A couple of days later, Sam was upriver on a sunny morning and took a splendid 3kg-plus brown on the little dumbbell pattern. As he explained, the fly was a freshwater version of the Clouser Minnow, a saltwater pattern.
The Clouser Minnow is an American saltwater pattern developed by Bob Clouser. Basically, it is a slim lure pattern with dumbbell eyes that give it faster sinking than an orthodox fly lure. With the dumbbell eyes on the bottom of the fly, it rides with the hook, point up, thus making them less likely to snag. The heavier the dumbbell, the faster the sink rate. Tungsten dumbbells, for instance, sink like a rock and sink fast like a torpedo.
Colour combinations can be tied to suit yourself. For kahawai, chartreuse over white is a good combination. For trout, a dark green or brown over lighter shades of the same, are best. The trick in tying Clouser Minnows is to not overdress them. Keep it sparse and slim.
In winter, kahawai seem to move in places such as Tauranga Harbour. Tying up a few Clousers and then getting out on the sheltered waters could be a good pastime in the colder months.
The dumbbell eyes can be bought from tackle shops but there is a novel alternative and a cheap one too.
For lighter dumbbell eyes, particularly freshwater, you can use an old bathroom plug chain, in essence, a series of little beads. Take some pliers to the chain and snip off a pair of beads. These are then tied onto the hook shank, figure of eight style.
For saltwater, you may go as big as 3/0; for freshwater, a size 6 or 8. Naturally, the size of the fly dictates the size dumbbells.
Materials used include:
- Hook: 3/0 to 8
- Dumbbell eyes
- Bucktail in various colours of your choice
- Flashabou or Krystal Flash
Here’s a top tip: don’t overdo the use of glitter, i.e. Flashabou or Krystal Flash.

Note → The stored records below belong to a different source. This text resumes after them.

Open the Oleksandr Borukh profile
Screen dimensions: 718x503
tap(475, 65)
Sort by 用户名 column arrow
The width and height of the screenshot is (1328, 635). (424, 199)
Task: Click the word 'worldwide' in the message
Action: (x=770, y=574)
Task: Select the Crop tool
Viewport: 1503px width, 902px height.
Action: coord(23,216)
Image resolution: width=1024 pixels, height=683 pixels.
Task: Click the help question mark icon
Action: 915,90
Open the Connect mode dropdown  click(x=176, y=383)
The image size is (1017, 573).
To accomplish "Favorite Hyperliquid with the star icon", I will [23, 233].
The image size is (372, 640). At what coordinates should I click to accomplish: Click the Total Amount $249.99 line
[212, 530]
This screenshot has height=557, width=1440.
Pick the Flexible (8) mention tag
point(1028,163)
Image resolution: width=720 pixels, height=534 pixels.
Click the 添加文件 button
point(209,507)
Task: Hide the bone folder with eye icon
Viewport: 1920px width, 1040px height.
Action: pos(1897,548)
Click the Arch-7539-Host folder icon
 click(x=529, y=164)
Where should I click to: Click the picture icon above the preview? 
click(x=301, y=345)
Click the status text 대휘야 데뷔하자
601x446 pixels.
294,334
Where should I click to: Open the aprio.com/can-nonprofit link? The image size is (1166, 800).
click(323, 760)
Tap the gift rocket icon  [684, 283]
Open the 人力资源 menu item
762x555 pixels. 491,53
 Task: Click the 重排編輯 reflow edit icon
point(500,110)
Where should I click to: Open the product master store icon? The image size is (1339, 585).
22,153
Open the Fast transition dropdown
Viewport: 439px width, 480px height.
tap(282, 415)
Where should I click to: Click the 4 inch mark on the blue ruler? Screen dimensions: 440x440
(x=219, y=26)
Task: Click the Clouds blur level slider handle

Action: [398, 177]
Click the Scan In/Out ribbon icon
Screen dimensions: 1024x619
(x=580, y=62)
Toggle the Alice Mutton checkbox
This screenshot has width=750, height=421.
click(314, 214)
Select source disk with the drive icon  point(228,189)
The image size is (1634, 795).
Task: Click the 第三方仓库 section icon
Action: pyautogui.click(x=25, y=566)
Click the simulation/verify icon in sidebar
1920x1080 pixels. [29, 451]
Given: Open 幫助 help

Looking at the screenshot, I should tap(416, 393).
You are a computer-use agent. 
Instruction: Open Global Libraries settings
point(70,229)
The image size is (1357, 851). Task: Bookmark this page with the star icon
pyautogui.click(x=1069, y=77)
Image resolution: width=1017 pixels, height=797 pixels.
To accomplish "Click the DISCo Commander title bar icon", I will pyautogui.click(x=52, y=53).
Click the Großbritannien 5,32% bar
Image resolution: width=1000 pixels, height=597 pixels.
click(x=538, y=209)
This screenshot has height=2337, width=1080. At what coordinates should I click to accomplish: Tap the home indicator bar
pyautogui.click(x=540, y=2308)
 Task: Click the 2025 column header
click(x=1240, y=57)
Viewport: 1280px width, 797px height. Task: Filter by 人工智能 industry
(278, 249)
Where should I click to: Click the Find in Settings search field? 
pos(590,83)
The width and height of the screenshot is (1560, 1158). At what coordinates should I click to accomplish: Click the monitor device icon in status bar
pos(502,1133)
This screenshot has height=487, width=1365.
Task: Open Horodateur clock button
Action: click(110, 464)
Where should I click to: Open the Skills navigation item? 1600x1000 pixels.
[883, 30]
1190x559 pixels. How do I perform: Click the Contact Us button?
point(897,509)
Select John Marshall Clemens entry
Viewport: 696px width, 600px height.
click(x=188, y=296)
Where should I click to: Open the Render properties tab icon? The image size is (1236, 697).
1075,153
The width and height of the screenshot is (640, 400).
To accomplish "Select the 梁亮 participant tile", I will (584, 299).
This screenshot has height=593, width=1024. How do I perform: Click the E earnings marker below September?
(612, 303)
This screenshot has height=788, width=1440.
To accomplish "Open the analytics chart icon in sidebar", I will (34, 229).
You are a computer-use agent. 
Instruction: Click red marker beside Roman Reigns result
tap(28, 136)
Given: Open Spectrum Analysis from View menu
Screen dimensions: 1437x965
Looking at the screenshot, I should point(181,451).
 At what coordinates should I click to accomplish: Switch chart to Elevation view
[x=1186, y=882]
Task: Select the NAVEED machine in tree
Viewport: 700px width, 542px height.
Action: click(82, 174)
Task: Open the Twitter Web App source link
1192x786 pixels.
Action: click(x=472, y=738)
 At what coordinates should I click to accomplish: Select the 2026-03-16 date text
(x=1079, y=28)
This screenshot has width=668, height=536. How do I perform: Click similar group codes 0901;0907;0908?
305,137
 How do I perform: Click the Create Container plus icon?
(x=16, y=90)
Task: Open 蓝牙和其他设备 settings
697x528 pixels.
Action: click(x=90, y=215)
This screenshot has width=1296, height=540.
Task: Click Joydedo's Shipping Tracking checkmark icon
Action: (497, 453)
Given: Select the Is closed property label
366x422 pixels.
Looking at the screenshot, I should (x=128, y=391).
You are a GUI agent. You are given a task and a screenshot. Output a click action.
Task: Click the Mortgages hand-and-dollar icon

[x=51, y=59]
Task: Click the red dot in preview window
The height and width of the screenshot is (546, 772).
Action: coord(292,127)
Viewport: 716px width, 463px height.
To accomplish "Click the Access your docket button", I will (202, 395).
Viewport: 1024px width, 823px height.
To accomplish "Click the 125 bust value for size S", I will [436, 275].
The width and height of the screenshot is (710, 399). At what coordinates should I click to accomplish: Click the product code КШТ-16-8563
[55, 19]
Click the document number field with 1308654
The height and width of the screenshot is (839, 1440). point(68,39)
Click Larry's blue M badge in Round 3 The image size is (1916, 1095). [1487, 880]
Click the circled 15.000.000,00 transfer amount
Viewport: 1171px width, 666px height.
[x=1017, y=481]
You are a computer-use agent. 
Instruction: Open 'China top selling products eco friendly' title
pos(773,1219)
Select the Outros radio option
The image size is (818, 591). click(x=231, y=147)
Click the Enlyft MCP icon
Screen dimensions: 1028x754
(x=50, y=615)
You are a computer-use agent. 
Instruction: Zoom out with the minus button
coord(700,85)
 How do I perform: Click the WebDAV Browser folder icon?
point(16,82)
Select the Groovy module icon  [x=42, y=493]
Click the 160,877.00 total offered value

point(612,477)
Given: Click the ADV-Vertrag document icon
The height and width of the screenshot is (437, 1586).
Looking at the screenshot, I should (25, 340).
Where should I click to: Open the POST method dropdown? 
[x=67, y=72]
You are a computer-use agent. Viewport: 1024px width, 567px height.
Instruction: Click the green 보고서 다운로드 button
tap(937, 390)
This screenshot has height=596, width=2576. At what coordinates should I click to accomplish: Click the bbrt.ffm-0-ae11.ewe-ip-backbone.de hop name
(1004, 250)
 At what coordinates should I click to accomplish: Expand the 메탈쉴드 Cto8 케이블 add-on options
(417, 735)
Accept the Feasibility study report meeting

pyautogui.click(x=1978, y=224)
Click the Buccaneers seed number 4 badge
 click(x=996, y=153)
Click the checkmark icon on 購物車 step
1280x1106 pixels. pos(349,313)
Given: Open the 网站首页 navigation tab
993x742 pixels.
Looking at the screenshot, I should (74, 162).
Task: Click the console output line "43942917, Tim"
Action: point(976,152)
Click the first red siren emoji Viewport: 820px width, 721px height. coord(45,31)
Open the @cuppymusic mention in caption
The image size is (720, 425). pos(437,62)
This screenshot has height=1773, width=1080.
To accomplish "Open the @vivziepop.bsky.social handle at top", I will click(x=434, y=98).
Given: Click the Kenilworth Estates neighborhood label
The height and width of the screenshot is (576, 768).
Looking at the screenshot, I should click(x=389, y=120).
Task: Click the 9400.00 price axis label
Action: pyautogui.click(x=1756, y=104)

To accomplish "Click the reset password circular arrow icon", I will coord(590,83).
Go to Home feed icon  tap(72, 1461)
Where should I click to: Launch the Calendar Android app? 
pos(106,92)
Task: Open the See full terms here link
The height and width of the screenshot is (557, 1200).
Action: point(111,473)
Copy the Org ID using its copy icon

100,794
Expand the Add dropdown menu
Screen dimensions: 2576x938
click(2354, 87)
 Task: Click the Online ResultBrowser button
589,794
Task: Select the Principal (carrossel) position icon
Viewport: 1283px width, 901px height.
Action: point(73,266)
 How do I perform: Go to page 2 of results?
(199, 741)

The Clouser should be a winner as a winter fly when it becomes more necessary to get the fly deeper. In a UK fishing and fly-tying magazine, I read noted fishing writer Charles Jardine detailed a nymph that was simple, lifelike, and gets deep.
He called it the Lead Bug incorporating lead wire.
Based on his fly, I came up with this:
Hook: Grub style size 8–14
Body: lead wire (of gauge to suit hook size) wound evenly around the hook. Colour the lead wire green or brown or whatever with a waterproof felt pen.
Head: Peacock herl with a few hare fur fibres to suggest feelers
With its weight, by virtue of the lead wire, the Lead Bug could be a good winter nymph that will get deep. Because the trout’s metabolic rate slows in cold water temperatures, it needs less food and does not feed so actively.
But they do need some to maintain their body weight. So, they tend to sit deep rather than with a mind and an eye, cocked to the surface.
And because they don’t move so much as in summer feeding style, the nymph has to virtually come to the trout.
A deeply fished nymph is a likely answer and the Lead Caddis in slightly bigger sizes (8 and 10) is a good choice.
For Taupo, in winter, incorporate a bit of colour, particularly orange, as trout are reputedly partial to the odd trout egg rolling down from other spawning fish.
Perhaps an orange felt pen applied to the body or some orange seals fur at the head? And how about with the need to get the nymph deep, if regulations allow, even adding a small-sized split shot or two to just above the fly? If you hook up on the bottom and lose a few nymphs, what the heck? The Lead Bug is so simple that rattling off half a dozen at your fly-tying vice won’t take long.
But if the Lead Bug doesn’t work, try using a Clouser bucktail; fish it slow and deep as a change of tactics.
So don’t shy away from the colder months. These two interesting fly-tying patterns with variations could just be winners.